こういう時こそ、某大佐のセリフを放つときだろうと目に手をやろうとした時のことである。突然、とんでもないエネルギー反応を感じたと思えば、上空の光球がまばゆい光を放ち始めた。
目が、目がぁあぁあ!!
本当に目がやられて、目をしっかりと抑えて仰け反った。滅びの呪文でも唱えられたのか? この災禍の原因は、滅びの呪文だったのか???
と、混乱に頭の中までまっ白に染め上げられた時のことである。今度は急に足元がぐらついたと思えば、ぱっと足場が消えた。何を考える暇も無く、あっという間に襲われるは浮遊感。そのまましばらく下へ下へと引っ張られ続け、ついには何かもこもこしたクッションのようなものに、落下のエネルギーのままに尻を包まれた。
いぃっっっ……ったくない……?
来ると思った痛みは来ず、代わりに極ソフティーに尻が保護された気配を感じた。うっすらと目を開けてみれば、視界には金色の雲の地が映る。
続いて上を眺めれば、澄み渡った快晴。
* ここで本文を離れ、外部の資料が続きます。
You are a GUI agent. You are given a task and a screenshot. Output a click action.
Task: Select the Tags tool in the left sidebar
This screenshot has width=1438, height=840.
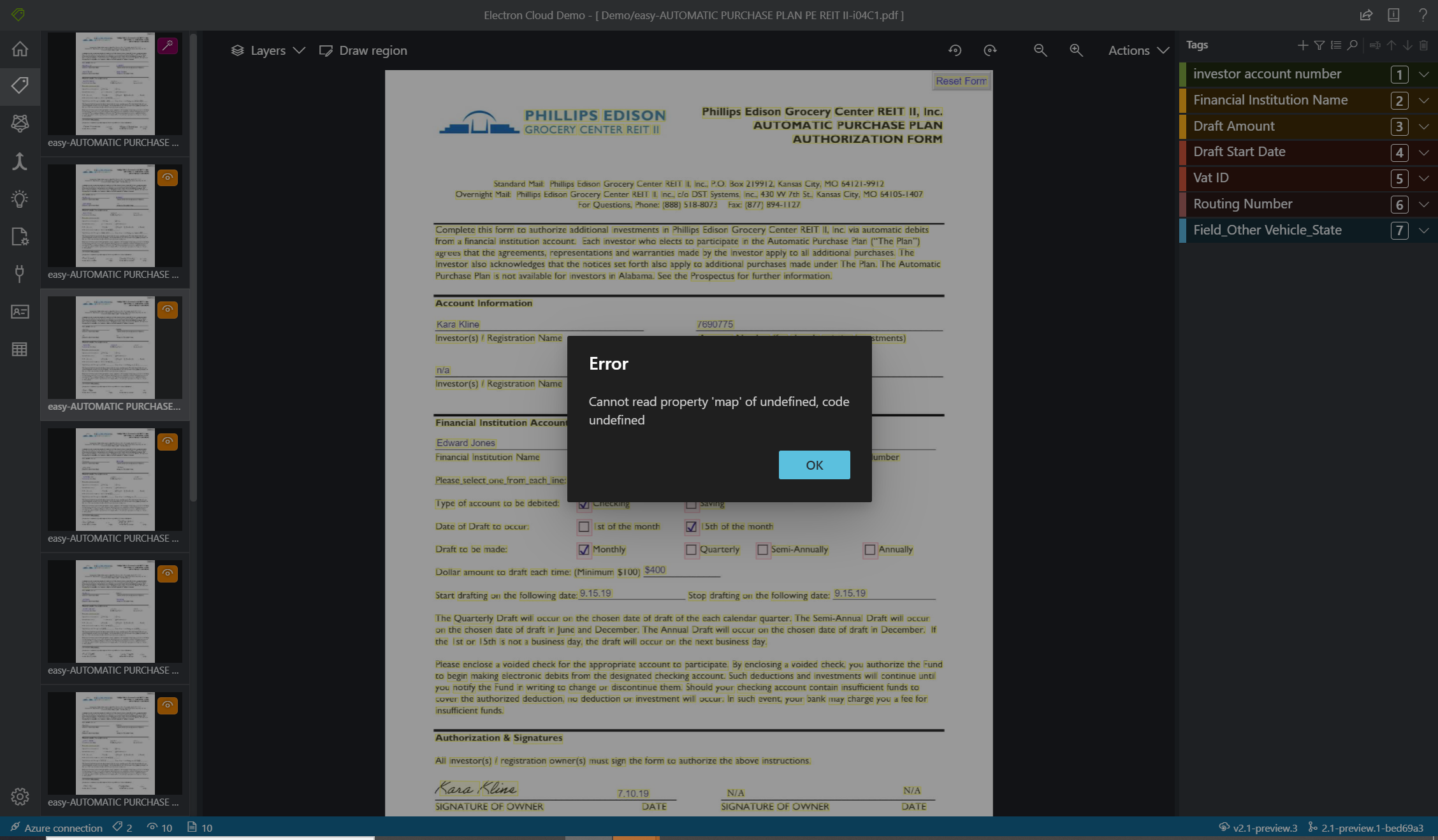pos(20,86)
青い青い空が広がり、春のうららかな日のような、柔らかな光を称えた暖かい太陽が見えた。
呆然と周りを見渡せば、ぽかんとした顔の神々が雲の地に座り込み、口をぽっかりと開けて固まっている。上空からは、何柱かの古き天津神の方々が、ゆっくりと降りてきていた。
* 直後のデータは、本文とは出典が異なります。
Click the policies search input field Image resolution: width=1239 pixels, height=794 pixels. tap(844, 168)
ふわふわと、色彩。極彩色ながらも、目に優しく上品で美しい。
前には御殿が広がっていた。神木で作られた、荘厳な社の御殿。日足の連なる、金の太陽の紋章の描かれた紋が真正面にある。これは太陽の御殿、その真ん前で、今まで上空で逆さゴマみたいになってたのに、何で、俺は、―――あぁ。
逆さにひっくり返ってたのは、御殿じゃなくって、この世界の方だったのか。
色と秩序を取り戻した天上界、その中心にて。
思わず、乾いた笑いが漏れた。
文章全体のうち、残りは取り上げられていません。